Saved entries:
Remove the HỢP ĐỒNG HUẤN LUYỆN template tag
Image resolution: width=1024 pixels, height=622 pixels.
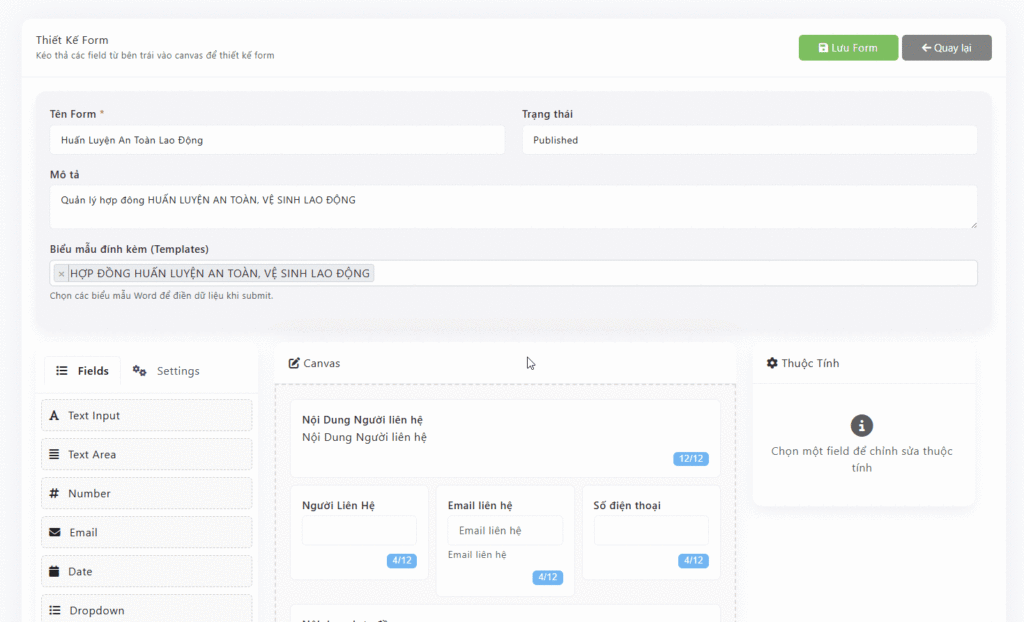pos(61,274)
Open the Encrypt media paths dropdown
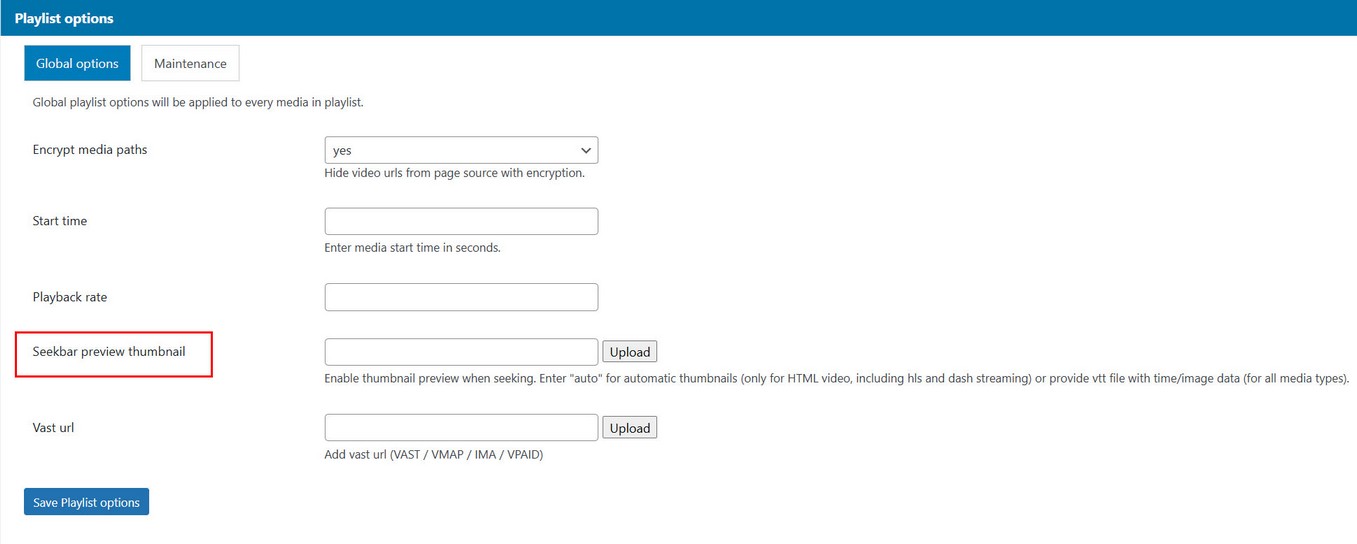The width and height of the screenshot is (1357, 544). pos(461,150)
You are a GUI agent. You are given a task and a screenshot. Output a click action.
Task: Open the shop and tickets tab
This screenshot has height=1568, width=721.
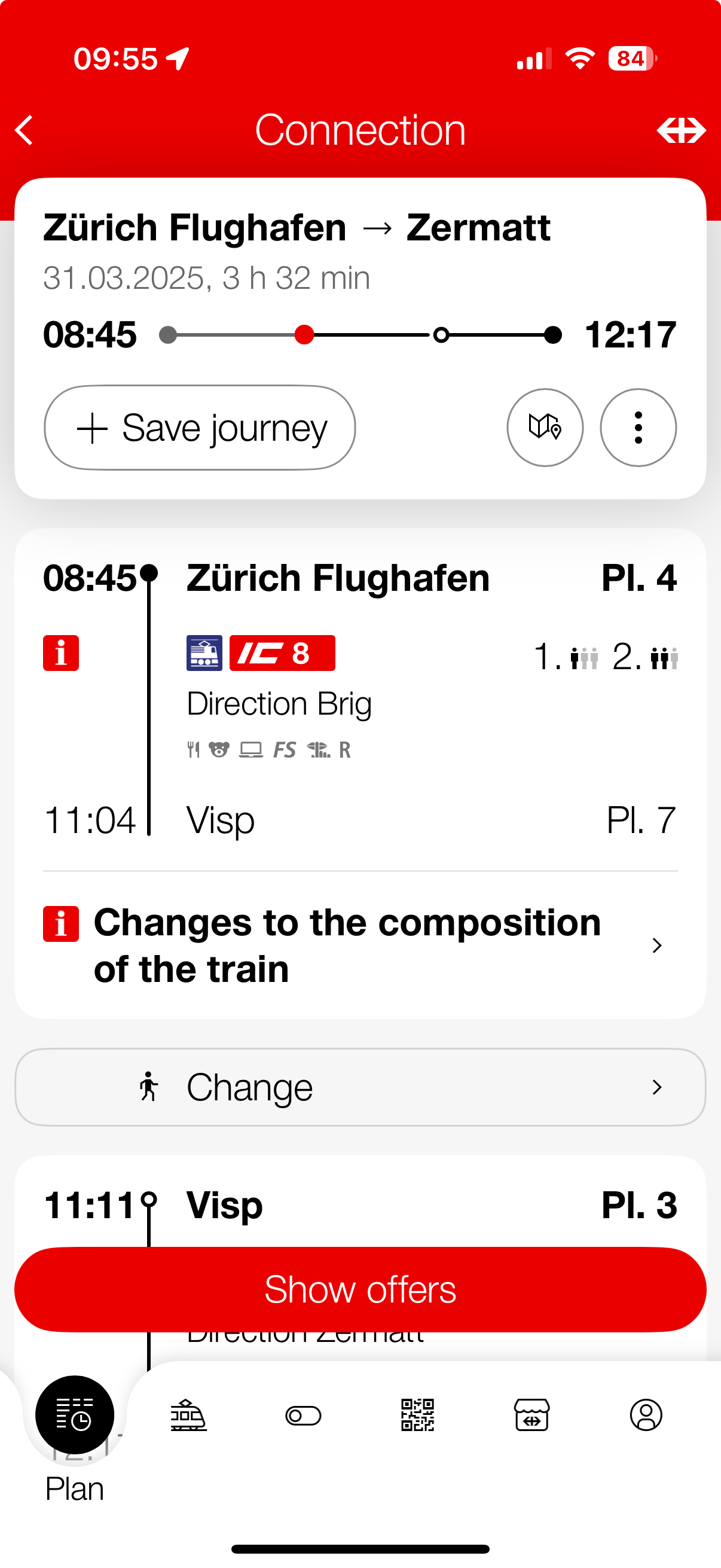pyautogui.click(x=531, y=1415)
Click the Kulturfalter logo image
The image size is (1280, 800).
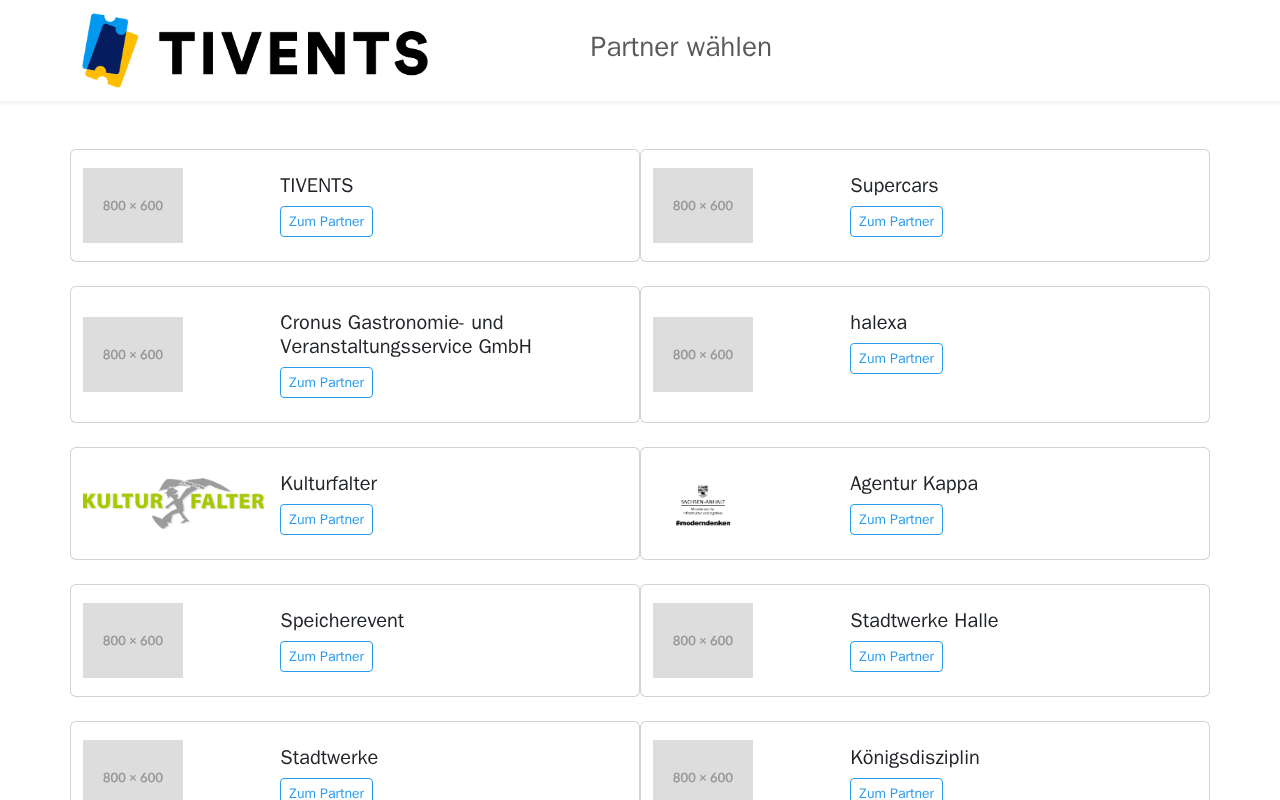173,503
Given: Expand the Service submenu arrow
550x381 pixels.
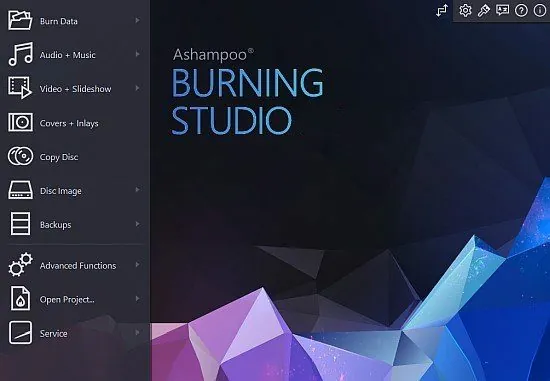Looking at the screenshot, I should (138, 332).
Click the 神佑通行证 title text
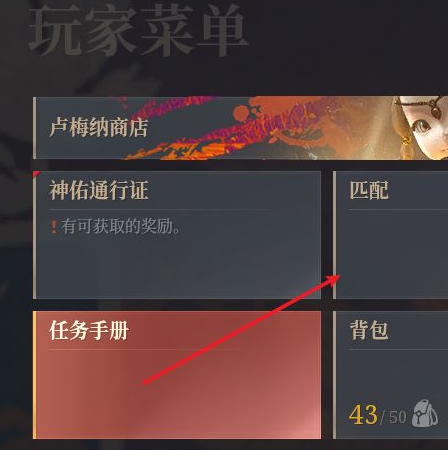Image resolution: width=448 pixels, height=450 pixels. [x=99, y=190]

- **AIM OF THE TASK**
Please output, exactly as written, the lines above from the one holding "Image resolution: width=1024" through the one holding "Task: Open the shop and tickets tab", both included, with the pictures omitted.

- **TASK RESULT**
Image resolution: width=1024 pixels, height=622 pixels.
pos(61,274)
Open the Encrypt media paths dropdown
The width and height of the screenshot is (1357, 544). pos(461,150)
You are a GUI agent. You are given a task and a screenshot. Output a click action.
Task: Open the shop and tickets tab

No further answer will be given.